(Stored data)
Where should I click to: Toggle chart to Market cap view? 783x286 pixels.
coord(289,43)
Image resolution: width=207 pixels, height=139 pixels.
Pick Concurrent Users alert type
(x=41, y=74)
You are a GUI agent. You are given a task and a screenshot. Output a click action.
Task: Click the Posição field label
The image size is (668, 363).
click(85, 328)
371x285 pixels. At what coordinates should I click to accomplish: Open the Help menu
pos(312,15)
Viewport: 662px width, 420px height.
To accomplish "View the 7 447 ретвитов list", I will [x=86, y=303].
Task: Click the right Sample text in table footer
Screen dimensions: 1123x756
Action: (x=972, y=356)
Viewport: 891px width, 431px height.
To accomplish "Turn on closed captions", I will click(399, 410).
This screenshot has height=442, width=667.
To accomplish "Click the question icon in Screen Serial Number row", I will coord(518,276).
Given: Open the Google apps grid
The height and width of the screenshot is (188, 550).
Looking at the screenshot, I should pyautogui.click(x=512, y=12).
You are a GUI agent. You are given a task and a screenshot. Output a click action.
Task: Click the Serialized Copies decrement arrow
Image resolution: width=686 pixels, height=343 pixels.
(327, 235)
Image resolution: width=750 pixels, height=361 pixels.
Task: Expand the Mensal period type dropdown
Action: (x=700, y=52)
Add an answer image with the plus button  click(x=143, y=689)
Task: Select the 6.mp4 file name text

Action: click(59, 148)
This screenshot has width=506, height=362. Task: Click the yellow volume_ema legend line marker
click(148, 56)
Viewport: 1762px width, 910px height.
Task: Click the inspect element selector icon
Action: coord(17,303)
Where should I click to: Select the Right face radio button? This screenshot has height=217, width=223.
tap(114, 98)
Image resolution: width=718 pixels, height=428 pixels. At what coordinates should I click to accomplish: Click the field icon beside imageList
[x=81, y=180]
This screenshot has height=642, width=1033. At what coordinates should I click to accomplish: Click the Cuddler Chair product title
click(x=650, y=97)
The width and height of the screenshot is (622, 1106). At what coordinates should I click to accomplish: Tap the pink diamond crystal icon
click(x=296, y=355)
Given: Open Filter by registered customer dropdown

Problem statement => In the entries above, one line contains "The image size is (668, 363)." and another contains "Task: Click the Serialized". Reproduce exactly those two lines and the lines between them, nothing else.

Exercise answer =>
The image size is (668, 363).
click(85, 328)
371x285 pixels. At what coordinates should I click to accomplish: Open the Help menu
pos(312,15)
Viewport: 662px width, 420px height.
To accomplish "View the 7 447 ретвитов list", I will [x=86, y=303].
Task: Click the right Sample text in table footer
Screen dimensions: 1123x756
Action: (x=972, y=356)
Viewport: 891px width, 431px height.
To accomplish "Turn on closed captions", I will click(399, 410).
This screenshot has height=442, width=667.
To accomplish "Click the question icon in Screen Serial Number row", I will coord(518,276).
Given: Open the Google apps grid
The height and width of the screenshot is (188, 550).
Looking at the screenshot, I should pyautogui.click(x=512, y=12).
You are a GUI agent. You are given a task and a screenshot. Output a click action.
Task: Click the Serialized Copies decrement arrow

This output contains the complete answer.